§ **Your instructions**:
Each line of the data that includes the string "agent" is to be copied out.

───── Material for the task

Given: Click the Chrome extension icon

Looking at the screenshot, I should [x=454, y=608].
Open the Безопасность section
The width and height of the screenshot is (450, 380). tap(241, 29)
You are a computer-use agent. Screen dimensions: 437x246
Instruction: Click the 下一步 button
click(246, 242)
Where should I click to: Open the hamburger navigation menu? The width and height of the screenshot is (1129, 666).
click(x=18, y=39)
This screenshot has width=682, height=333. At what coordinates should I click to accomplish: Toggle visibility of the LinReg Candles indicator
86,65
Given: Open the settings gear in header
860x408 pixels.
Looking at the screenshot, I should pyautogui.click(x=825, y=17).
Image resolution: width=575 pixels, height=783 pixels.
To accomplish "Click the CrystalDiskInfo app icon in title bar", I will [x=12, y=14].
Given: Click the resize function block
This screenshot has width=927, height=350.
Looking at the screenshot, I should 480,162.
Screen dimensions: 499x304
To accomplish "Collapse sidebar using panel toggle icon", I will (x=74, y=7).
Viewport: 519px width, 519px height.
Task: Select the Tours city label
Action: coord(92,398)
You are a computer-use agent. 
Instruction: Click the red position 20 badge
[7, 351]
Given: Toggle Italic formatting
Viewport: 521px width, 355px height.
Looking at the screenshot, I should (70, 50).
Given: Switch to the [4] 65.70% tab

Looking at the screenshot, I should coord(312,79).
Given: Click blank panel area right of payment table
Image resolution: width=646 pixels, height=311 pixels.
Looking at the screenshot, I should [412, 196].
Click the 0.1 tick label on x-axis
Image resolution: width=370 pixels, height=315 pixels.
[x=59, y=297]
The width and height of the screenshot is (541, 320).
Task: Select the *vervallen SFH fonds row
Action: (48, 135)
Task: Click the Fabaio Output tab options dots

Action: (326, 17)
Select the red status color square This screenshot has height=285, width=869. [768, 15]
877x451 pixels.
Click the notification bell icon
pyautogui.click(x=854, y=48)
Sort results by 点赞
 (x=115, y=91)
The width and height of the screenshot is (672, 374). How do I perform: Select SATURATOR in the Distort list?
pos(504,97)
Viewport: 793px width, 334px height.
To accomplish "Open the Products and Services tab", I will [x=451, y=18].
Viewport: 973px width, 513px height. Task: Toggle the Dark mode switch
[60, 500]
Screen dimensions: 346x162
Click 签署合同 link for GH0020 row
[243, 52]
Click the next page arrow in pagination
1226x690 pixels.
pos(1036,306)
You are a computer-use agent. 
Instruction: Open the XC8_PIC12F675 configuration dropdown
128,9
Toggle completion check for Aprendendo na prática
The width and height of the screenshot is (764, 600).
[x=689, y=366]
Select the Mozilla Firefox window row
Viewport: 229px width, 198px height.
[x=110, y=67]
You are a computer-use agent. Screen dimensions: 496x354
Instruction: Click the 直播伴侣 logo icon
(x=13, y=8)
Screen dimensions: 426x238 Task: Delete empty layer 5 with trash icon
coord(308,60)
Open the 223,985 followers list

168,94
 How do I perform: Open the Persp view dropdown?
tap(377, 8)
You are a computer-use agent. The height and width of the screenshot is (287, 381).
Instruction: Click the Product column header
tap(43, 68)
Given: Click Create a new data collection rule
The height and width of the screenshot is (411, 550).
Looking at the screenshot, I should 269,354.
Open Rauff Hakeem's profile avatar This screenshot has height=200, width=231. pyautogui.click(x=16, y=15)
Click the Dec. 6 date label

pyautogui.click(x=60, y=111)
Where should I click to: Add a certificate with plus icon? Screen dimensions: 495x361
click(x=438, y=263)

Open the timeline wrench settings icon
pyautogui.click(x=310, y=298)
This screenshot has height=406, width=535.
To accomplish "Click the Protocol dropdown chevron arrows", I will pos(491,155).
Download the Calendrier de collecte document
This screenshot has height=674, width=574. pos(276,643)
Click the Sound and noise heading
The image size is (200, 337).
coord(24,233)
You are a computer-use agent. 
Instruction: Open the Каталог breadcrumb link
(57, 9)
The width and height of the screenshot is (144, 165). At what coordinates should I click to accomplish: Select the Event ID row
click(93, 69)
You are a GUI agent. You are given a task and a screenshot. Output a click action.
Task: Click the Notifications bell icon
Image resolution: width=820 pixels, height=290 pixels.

──────────

§ **Finished task**:
You are a computer-use agent. Screen dimensions: 437x246
You are a computer-use agent. 
You are a computer-use agent. 
You are a computer-use agent. Screen dimensions: 496x354
You are a computer-use agent. The height and width of the screenshot is (287, 381).
You are a computer-use agent. 
You are a GUI agent. You are given a task and a screenshot. Output a click action.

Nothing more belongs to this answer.